§ **Activity**:
Output the data below as a numbered list, omitting blank lines.

§ **Exercise data**:
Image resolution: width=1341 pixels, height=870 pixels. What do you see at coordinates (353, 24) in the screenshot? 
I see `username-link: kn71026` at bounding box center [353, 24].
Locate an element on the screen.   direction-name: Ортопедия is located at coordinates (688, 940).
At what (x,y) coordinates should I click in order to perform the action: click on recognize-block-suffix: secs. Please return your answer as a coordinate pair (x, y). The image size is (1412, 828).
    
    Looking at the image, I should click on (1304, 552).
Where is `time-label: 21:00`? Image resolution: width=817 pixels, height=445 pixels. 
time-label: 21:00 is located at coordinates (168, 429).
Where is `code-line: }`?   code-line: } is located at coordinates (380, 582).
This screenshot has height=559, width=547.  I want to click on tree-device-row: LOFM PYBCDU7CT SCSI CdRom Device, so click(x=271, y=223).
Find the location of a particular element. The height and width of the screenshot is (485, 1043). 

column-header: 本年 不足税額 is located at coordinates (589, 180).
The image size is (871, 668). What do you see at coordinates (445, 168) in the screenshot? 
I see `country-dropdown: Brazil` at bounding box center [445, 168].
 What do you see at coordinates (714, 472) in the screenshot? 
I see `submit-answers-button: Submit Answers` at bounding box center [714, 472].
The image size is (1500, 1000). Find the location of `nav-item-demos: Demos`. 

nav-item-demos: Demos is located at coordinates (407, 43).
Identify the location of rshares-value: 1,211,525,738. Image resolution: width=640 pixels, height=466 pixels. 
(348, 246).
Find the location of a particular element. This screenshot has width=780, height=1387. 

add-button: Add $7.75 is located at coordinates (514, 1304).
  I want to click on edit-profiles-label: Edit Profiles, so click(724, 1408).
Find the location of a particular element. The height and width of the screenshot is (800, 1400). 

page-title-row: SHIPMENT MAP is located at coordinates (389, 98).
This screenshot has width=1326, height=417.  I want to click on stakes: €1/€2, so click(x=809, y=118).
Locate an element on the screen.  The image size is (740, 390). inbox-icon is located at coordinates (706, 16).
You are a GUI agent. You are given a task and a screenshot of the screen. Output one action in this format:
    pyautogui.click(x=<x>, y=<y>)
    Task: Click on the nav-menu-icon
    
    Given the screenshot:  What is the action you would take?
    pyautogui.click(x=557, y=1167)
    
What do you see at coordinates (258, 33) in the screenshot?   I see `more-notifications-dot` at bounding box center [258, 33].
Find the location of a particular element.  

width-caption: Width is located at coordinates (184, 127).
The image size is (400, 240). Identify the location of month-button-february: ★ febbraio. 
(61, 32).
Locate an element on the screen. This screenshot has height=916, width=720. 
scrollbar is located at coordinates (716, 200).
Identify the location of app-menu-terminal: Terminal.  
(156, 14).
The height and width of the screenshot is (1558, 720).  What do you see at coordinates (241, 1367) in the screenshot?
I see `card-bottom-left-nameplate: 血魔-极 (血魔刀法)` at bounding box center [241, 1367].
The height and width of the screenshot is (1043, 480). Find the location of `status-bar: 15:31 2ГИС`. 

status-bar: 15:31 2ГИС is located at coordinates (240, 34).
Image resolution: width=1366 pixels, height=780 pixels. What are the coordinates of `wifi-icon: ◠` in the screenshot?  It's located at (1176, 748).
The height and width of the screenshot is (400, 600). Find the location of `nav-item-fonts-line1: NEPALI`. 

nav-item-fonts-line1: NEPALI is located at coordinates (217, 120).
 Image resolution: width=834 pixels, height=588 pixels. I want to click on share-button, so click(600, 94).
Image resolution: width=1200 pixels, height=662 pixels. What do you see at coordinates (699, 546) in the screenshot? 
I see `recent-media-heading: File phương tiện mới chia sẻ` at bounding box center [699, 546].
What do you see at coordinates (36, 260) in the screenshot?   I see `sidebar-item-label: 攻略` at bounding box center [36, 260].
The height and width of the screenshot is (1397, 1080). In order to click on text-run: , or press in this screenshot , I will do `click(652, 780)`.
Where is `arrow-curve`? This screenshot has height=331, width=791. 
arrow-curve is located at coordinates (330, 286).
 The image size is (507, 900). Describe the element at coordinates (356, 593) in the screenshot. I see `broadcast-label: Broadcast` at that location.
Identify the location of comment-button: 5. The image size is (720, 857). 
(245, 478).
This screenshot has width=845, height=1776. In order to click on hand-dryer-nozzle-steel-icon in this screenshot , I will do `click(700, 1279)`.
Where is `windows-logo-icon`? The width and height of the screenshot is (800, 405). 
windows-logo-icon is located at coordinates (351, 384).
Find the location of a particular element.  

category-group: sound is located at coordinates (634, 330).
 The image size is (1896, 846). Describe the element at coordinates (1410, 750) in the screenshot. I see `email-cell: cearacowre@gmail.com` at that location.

§ **Answer to this problem**:
1. Image resolution: width=1341 pixels, height=870 pixels. What do you see at coordinates (353, 24) in the screenshot? 
2. I see `username-link: kn71026` at bounding box center [353, 24].
3. Locate an element on the screen.   direction-name: Ортопедия is located at coordinates (688, 940).
4. At what (x,y) coordinates should I click in order to perform the action: click on recognize-block-suffix: secs. Please return your answer as a coordinate pair (x, y). The image size is (1412, 828).
5.     Looking at the image, I should click on (1304, 552).
6. Where is `time-label: 21:00`? Image resolution: width=817 pixels, height=445 pixels. 
7. time-label: 21:00 is located at coordinates (168, 429).
8. Where is `code-line: }`?   code-line: } is located at coordinates (380, 582).
9. This screenshot has height=559, width=547.  I want to click on tree-device-row: LOFM PYBCDU7CT SCSI CdRom Device, so click(x=271, y=223).
10. Find the location of a particular element. The height and width of the screenshot is (485, 1043). 
11. column-header: 本年 不足税額 is located at coordinates (589, 180).
12. The image size is (871, 668). What do you see at coordinates (445, 168) in the screenshot? 
13. I see `country-dropdown: Brazil` at bounding box center [445, 168].
14.  What do you see at coordinates (714, 472) in the screenshot? 
15. I see `submit-answers-button: Submit Answers` at bounding box center [714, 472].
16. The image size is (1500, 1000). Find the location of `nav-item-demos: Demos`. 
17. nav-item-demos: Demos is located at coordinates (407, 43).
18. Identify the location of rshares-value: 1,211,525,738. Image resolution: width=640 pixels, height=466 pixels. 
19. (348, 246).
20. Find the location of a particular element. This screenshot has width=780, height=1387. 
21. add-button: Add $7.75 is located at coordinates (514, 1304).
22.   I want to click on edit-profiles-label: Edit Profiles, so click(724, 1408).
23. Find the location of a particular element. The height and width of the screenshot is (800, 1400). 
24. page-title-row: SHIPMENT MAP is located at coordinates (389, 98).
25. This screenshot has width=1326, height=417.  I want to click on stakes: €1/€2, so click(x=809, y=118).
26. Locate an element on the screen.  The image size is (740, 390). inbox-icon is located at coordinates (706, 16).
27. You are a GUI agent. You are given a task and a screenshot of the screen. Output one action in this format:
28.     pyautogui.click(x=<x>, y=<y>)
29.     Task: Click on the nav-menu-icon
30.     Given the screenshot:  What is the action you would take?
31.     pyautogui.click(x=557, y=1167)
32. What do you see at coordinates (258, 33) in the screenshot?   I see `more-notifications-dot` at bounding box center [258, 33].
33. Find the location of a particular element.  
34. width-caption: Width is located at coordinates (184, 127).
35. The image size is (400, 240). Identify the location of month-button-february: ★ febbraio. 
36. (61, 32).
37. Locate an element on the screen. This screenshot has height=916, width=720. 
38. scrollbar is located at coordinates (716, 200).
39. Identify the location of app-menu-terminal: Terminal.  
40. (156, 14).
41. The height and width of the screenshot is (1558, 720).  What do you see at coordinates (241, 1367) in the screenshot?
42. I see `card-bottom-left-nameplate: 血魔-极 (血魔刀法)` at bounding box center [241, 1367].
43. The height and width of the screenshot is (1043, 480). Find the location of `status-bar: 15:31 2ГИС`. 
44. status-bar: 15:31 2ГИС is located at coordinates (240, 34).
45. Image resolution: width=1366 pixels, height=780 pixels. What are the coordinates of `wifi-icon: ◠` in the screenshot?  It's located at (1176, 748).
46. The height and width of the screenshot is (400, 600). Find the location of `nav-item-fonts-line1: NEPALI`. 
47. nav-item-fonts-line1: NEPALI is located at coordinates (217, 120).
48.  Image resolution: width=834 pixels, height=588 pixels. I want to click on share-button, so click(600, 94).
49. Image resolution: width=1200 pixels, height=662 pixels. What do you see at coordinates (699, 546) in the screenshot? 
50. I see `recent-media-heading: File phương tiện mới chia sẻ` at bounding box center [699, 546].
51. What do you see at coordinates (36, 260) in the screenshot?   I see `sidebar-item-label: 攻略` at bounding box center [36, 260].
52. The height and width of the screenshot is (1397, 1080). In order to click on text-run: , or press in this screenshot , I will do `click(652, 780)`.
53. Where is `arrow-curve`? This screenshot has height=331, width=791. 
54. arrow-curve is located at coordinates (330, 286).
55.  The image size is (507, 900). Describe the element at coordinates (356, 593) in the screenshot. I see `broadcast-label: Broadcast` at that location.
56. Identify the location of comment-button: 5. The image size is (720, 857). 
57. (245, 478).
58. This screenshot has width=845, height=1776. In order to click on hand-dryer-nozzle-steel-icon in this screenshot , I will do `click(700, 1279)`.
59. Where is `windows-logo-icon`? The width and height of the screenshot is (800, 405). 
60. windows-logo-icon is located at coordinates (351, 384).
61. Find the location of a particular element.  
62. category-group: sound is located at coordinates (634, 330).
63.  The image size is (1896, 846). Describe the element at coordinates (1410, 750) in the screenshot. I see `email-cell: cearacowre@gmail.com` at that location.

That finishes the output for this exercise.